0

Is there a thread-safe way to concurrently consume the stdout from an external process, using ProcessBuilder in Java 1.6?

Background: I need to invoke pbzip2 to unzip large files to stdout and to process each line as the file is decompressed (pbzip2 utilizes multiple CPUs, unlike other implementations).

The logical approach is to create a child thread to loop over the InputStream (i.e. stdout; don't you just love the naming?), as follows:

while((line = reader.readLine()) != null)
{
     // do stuff
}

However, unzipping is slow, so what I really need is for the reader.readLine method to quietly wait for the next line(s) to become available, instead of exiting.

Is there a good way to do this?

Rob
  • 5,512
  • 10
  • 41
  • 45
  • 1
    The reader.readLine() does exactly what you want.
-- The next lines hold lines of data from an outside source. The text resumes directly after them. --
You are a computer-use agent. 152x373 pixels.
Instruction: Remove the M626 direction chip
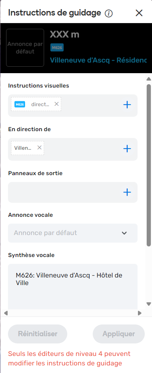(57, 104)
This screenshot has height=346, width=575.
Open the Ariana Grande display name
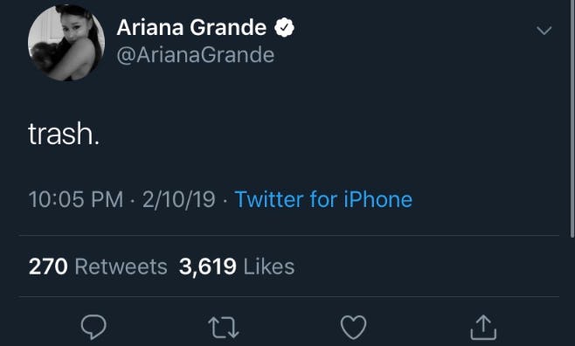191,27
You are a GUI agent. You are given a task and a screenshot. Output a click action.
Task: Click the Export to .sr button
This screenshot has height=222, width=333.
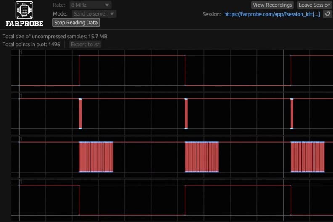[85, 45]
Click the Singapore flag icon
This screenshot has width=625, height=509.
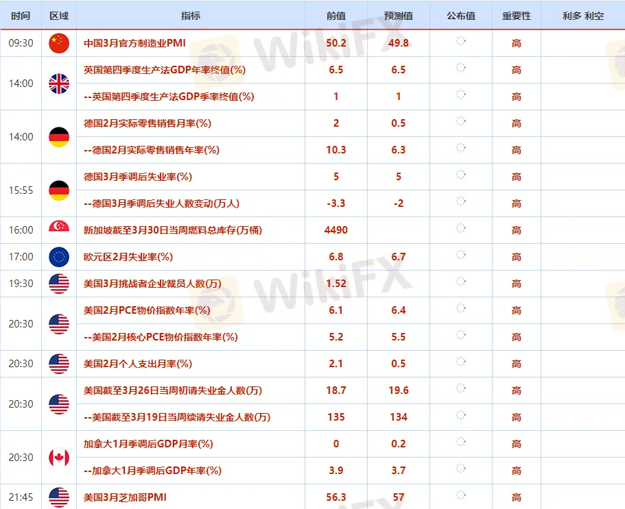[x=59, y=230]
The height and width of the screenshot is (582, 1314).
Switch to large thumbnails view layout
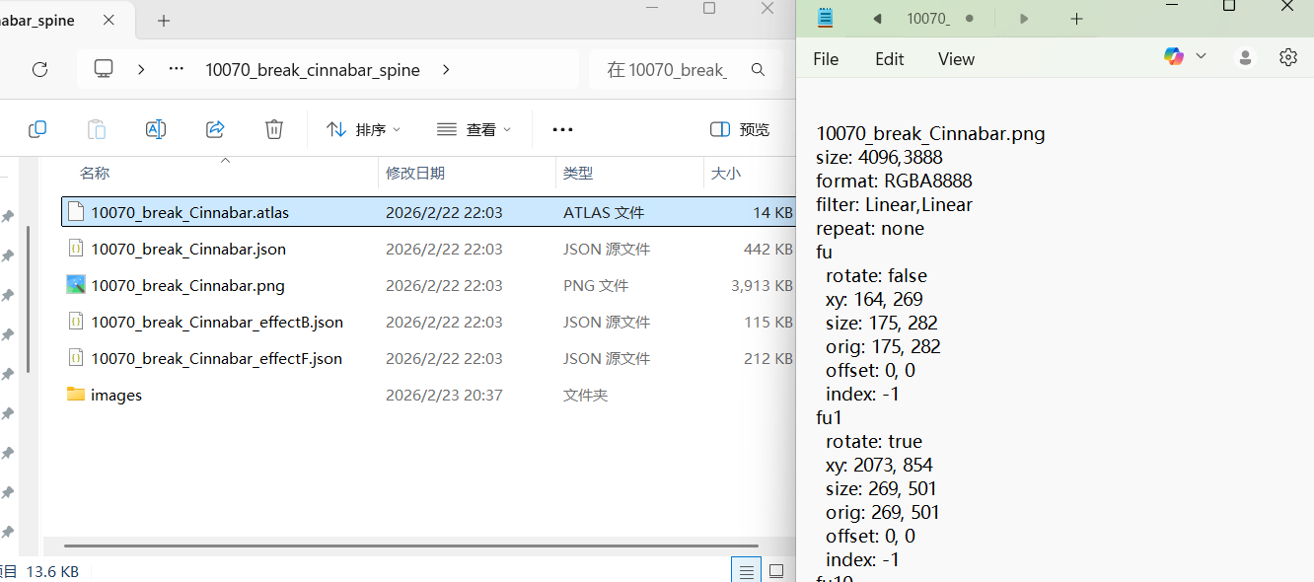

Does your implementation exit too early? – akarnokd Jun 22 '09 at 16:26
  • No, the documentation I had didn't specify if it would wait or not, so it left me wondering is this was thread-safe -- for example, whether, if the timing just happened to be out, readLine would think the stream is closed. – Rob Jun 23 '09 at 13:27

3 Answers3

2

You should be able to wrap your input stream with an InputStreamReader and BufferedReader. You can then call readLine() and that will block as required.

Note that you should have a corresponding reader for the stderr. You don't have to do anything with it, but you will need to consume the stderr stream, otherwise your spawned process may well block. See this answer for links etc.

Community
  • 1
  • 1
Brian Agnew
  • 268,207
  • 37
  • 334
  • 440
1

You more or less have the solution yourself. You just create a new thread which reads the next line in a loop from the stream of your external process and processes that line.

readLine() will block and wait until an entire new line is available. If you're on a multicore/processor machine, your external process can happily continue unzipping while your thread processes a line. Atleast unzipping can continue until the OS pipes/buffers becomes full.

Just note that if your processing is slower than unzipping, you'll block the unzipping, and at this point it becomes a memory vs speed issue. e.g. you could create one thread that does nothing but read lines(so unzipping will not block), buffer them up in a queue in memory and a another thread - or even several, that consumes said queue.

readLine method to quietly wait for the next line(s) to become available, instead of exiting

nd that's exactly what readLine should do, it will just block until a whole line is available.

nos
  • 223,662
  • 58
  • 417
  • 506
1

Yes.

I have written some code that kicks off a time consuming job (ffmpeg) in a Process (spawned by process builder), and it in turn kicks off my OutputStreamReaderclass that is an extention of Thread that consumes the stdio and does some magic with it.

The catch (for me) was redirecting the error stream. Here is my code snippet:

        procbbuilder.redirectErrorStream(true);
        proc = pb.start();
        err = new MyOutputStreamReader(this, proc.getInputStream());  //extenion of thread
        err.start();

        int exitCode = proc.waitFor();
Stu Thompson
  • 38,370
  • 19
  • 110
  • 156